# RECORDS PROVIDED

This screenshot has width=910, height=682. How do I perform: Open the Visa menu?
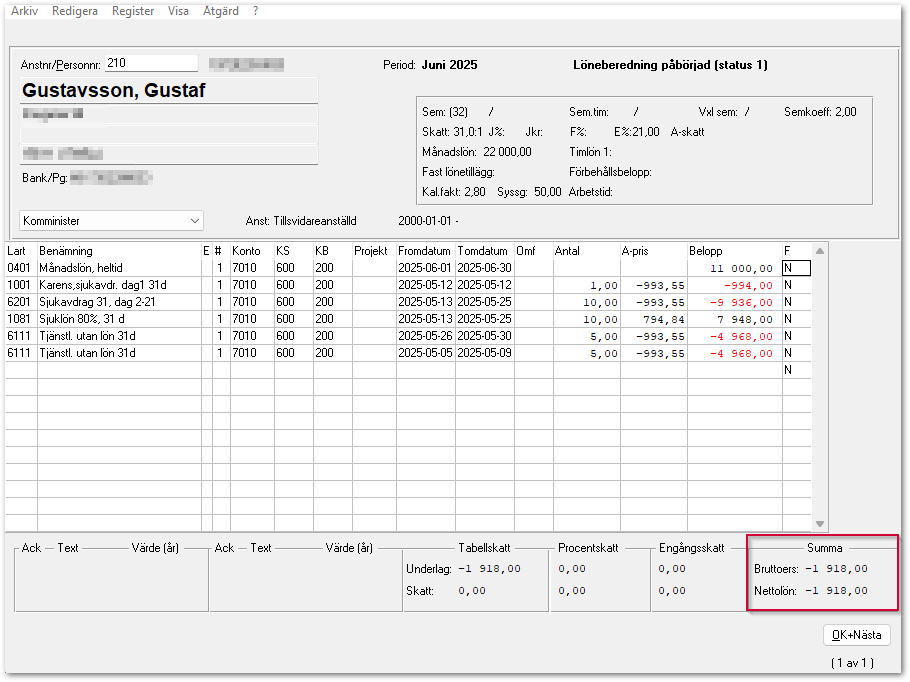[179, 11]
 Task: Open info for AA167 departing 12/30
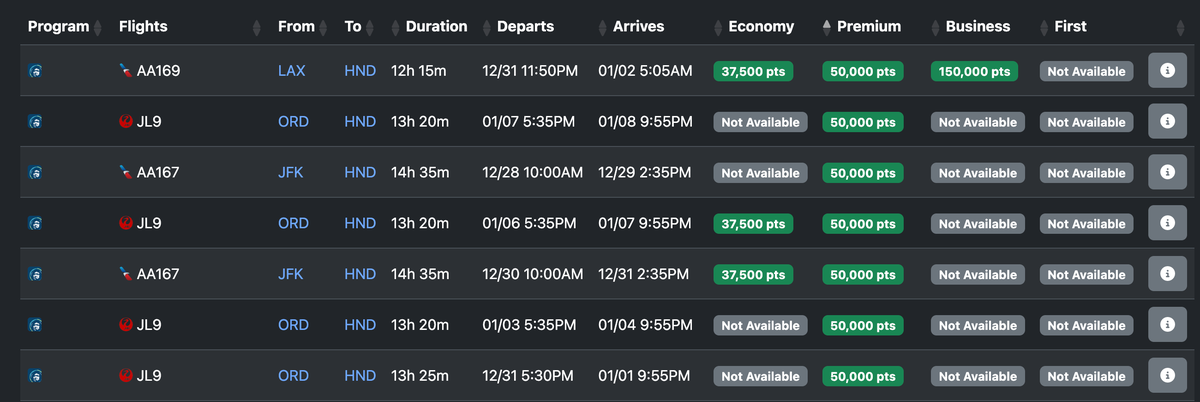(1167, 274)
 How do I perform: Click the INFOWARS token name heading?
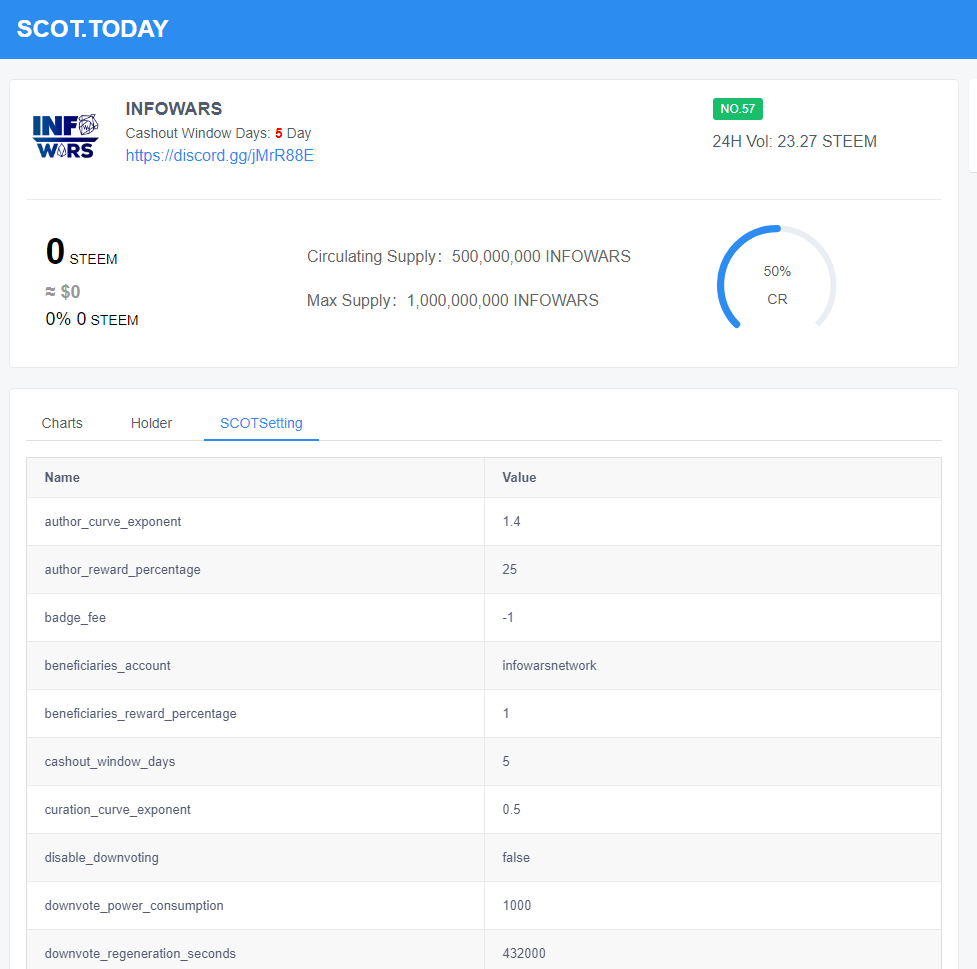[x=174, y=108]
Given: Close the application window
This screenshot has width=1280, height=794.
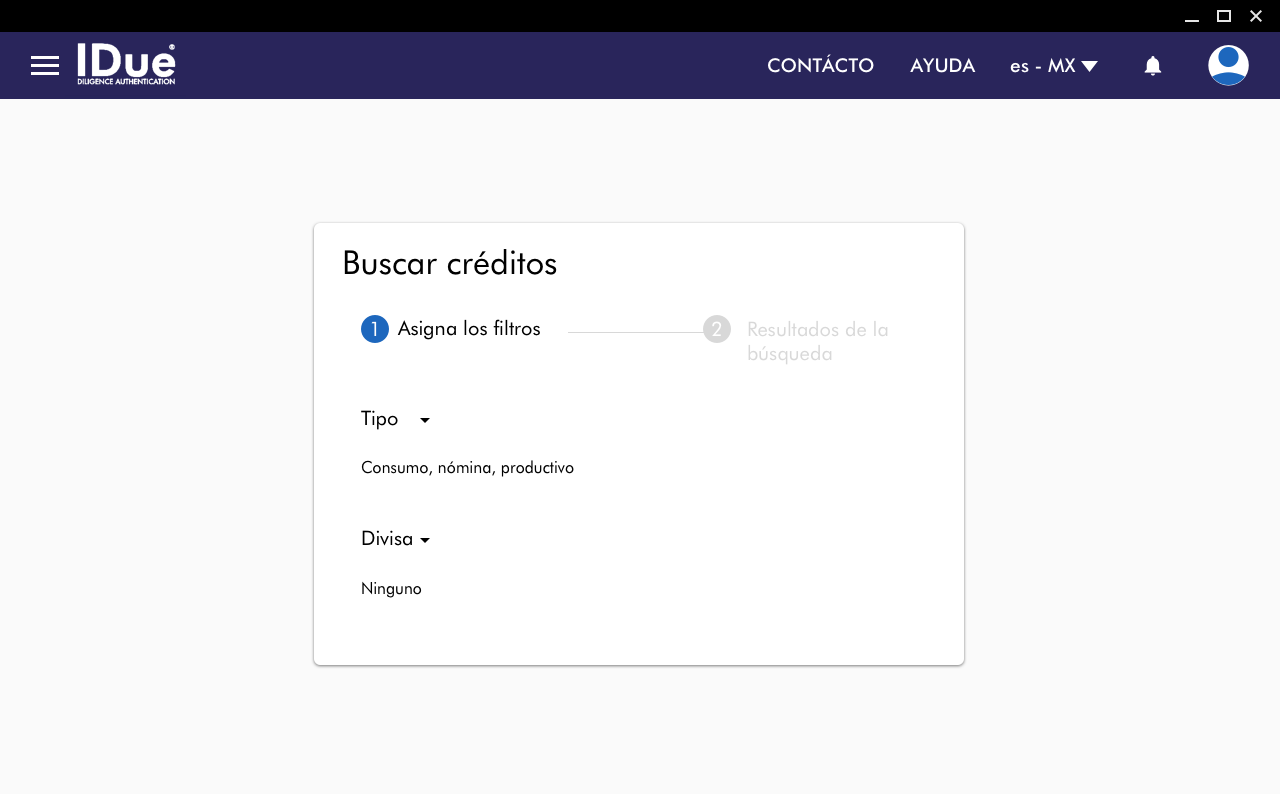Looking at the screenshot, I should tap(1256, 16).
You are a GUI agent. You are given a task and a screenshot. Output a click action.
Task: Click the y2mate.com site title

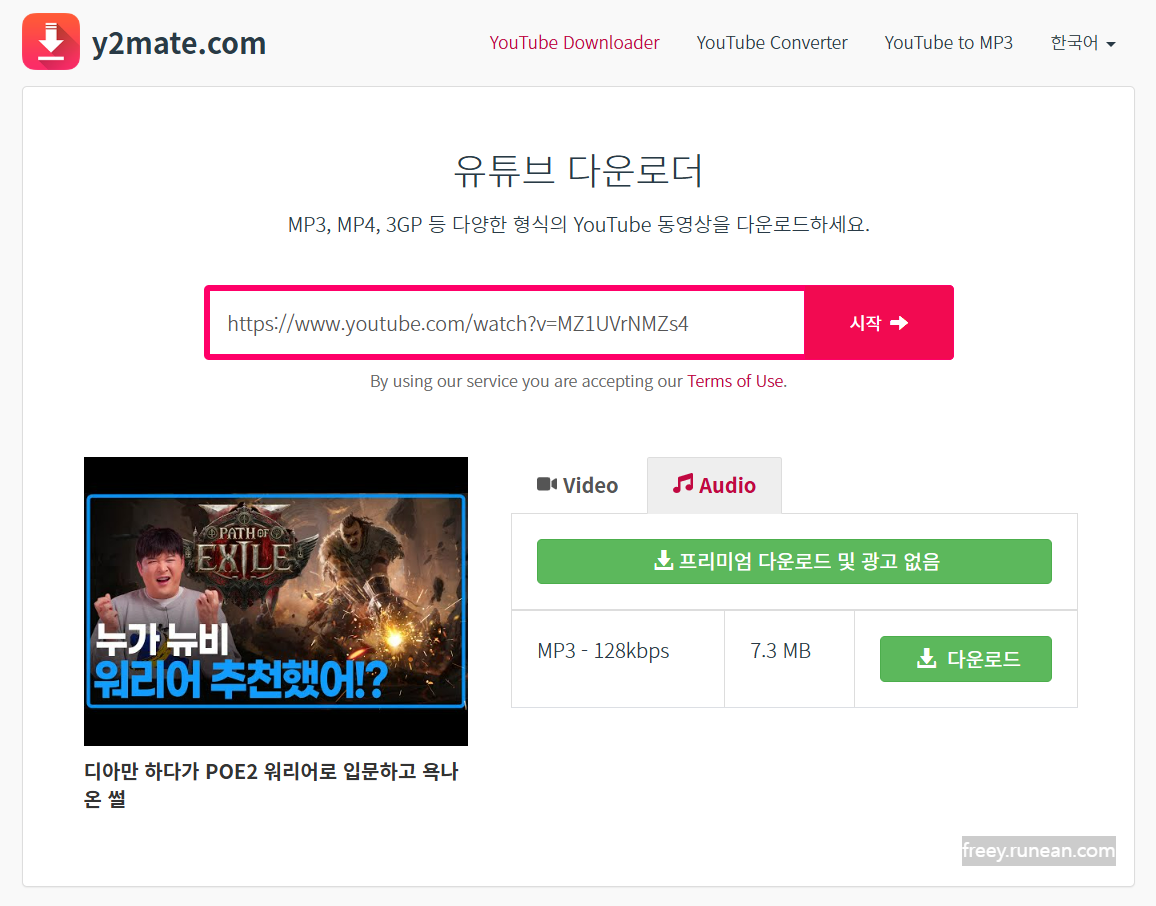click(179, 42)
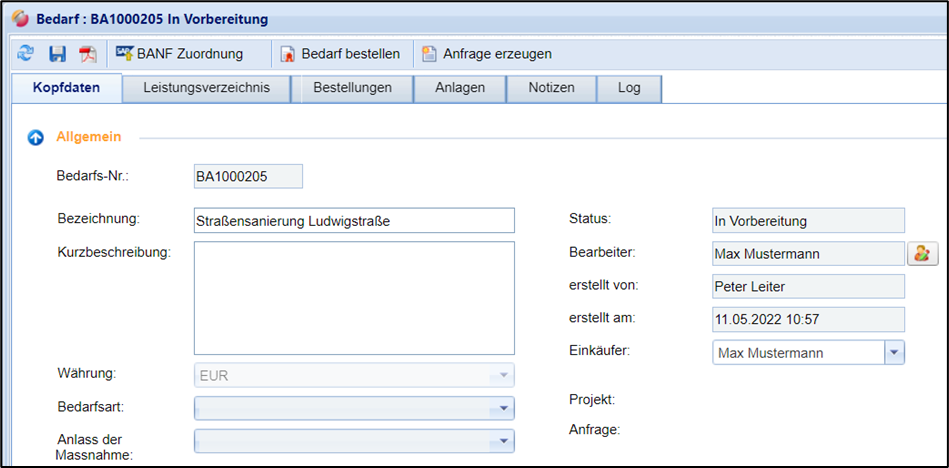Viewport: 949px width, 468px height.
Task: Click Anfrage erzeugen in toolbar
Action: coord(487,54)
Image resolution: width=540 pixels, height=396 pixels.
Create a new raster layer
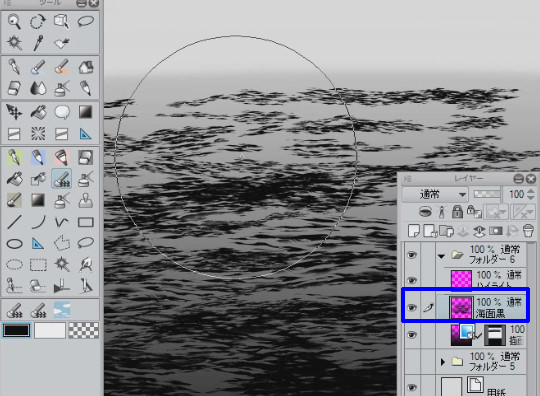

# YOUR TASK
Write out exactly the lines from the line holding "How do I perform: Click" through the last line of the records above, inclusive, and nothing more. Leave out the pictures.

# RESULT BELOW
 How do I perform: Click the INFOWARS token name heading?
[x=174, y=108]
Given: Close the application window
This screenshot has width=1280, height=794.
Looking at the screenshot, I should tap(1256, 16).
You are a GUI agent. You are given a task and a screenshot. Output a click action.
Task: Click the y2mate.com site title

click(179, 42)
Viewport: 949px width, 468px height.
Task: Click Anfrage erzeugen in toolbar
Action: coord(487,54)
Image resolution: width=540 pixels, height=396 pixels.
Create a new raster layer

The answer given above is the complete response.